A SCOTUS ruling last week may have offered impunity to American gun manufacturers whose products are trafficked to Mexico, but from a business ethics standpoint, moral responsibility may still apply.

A 2019 article in the Economist puts in stark terms a gun violence stat Americans rarely think about: A U.S.-made gun is more likely to kill a Mexican than an American.

That startling and counterintuitive reality was at the heart of Smith & Wesson Brands Inc., et. al., Petitioners v. Estados Unidos Mexicanos — a lawsuit brought by the Mexican government against American firearm manufacturers in 2021 — which the U.S. Supreme Court ruled on June 5, finding in favor of the domestic arms manufacturers.

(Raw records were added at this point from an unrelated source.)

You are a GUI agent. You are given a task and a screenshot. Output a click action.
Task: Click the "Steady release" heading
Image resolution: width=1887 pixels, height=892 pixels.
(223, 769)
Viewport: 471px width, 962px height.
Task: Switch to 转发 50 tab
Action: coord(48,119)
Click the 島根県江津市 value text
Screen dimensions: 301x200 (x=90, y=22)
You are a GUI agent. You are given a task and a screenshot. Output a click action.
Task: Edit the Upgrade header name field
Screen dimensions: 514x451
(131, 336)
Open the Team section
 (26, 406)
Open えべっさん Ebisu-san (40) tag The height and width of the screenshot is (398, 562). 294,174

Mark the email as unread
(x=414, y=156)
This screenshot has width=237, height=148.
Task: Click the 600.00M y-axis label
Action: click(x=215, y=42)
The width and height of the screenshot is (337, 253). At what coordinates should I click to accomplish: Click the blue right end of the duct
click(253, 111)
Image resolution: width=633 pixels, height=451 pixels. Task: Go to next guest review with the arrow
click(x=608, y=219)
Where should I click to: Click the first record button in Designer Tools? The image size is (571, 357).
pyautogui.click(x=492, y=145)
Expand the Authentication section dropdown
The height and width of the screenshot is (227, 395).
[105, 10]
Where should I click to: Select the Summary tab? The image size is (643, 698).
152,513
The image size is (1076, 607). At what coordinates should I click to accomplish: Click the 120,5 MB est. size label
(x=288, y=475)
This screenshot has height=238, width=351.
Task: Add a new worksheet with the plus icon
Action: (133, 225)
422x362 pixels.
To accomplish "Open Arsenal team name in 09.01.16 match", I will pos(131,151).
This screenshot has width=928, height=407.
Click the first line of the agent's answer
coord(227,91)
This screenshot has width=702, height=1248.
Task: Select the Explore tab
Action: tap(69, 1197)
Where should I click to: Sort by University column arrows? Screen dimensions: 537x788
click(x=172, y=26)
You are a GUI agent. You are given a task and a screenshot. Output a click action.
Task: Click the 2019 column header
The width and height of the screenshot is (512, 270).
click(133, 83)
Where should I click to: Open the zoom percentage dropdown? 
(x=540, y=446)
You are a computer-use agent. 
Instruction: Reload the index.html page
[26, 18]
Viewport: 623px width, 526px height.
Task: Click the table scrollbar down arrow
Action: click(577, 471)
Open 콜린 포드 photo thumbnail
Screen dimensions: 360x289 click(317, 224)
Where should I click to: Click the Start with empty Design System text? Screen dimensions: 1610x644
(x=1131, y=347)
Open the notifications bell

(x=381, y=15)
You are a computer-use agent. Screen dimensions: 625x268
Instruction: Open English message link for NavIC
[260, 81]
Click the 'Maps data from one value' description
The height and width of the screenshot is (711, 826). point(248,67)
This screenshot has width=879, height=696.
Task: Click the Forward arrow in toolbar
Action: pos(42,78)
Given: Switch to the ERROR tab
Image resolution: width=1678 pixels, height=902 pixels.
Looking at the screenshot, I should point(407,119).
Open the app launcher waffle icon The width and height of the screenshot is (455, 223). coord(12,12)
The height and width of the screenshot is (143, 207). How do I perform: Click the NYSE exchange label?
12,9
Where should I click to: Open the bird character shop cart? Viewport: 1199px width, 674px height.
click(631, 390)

The Mexican government had sought legal relief for decades of harm to its civilians, who never consented to the influx of weapons and cannot protest against the business practices of the American firearm manufacturers, but suffer the tangible harms. SCOTUS, in the unanimous ruling, cited that Mexico did not “plausibly allege that the defendant gun manufacturers aided and abetted gun dealers’ unlawful sales of firearms to Mexican traffickers.”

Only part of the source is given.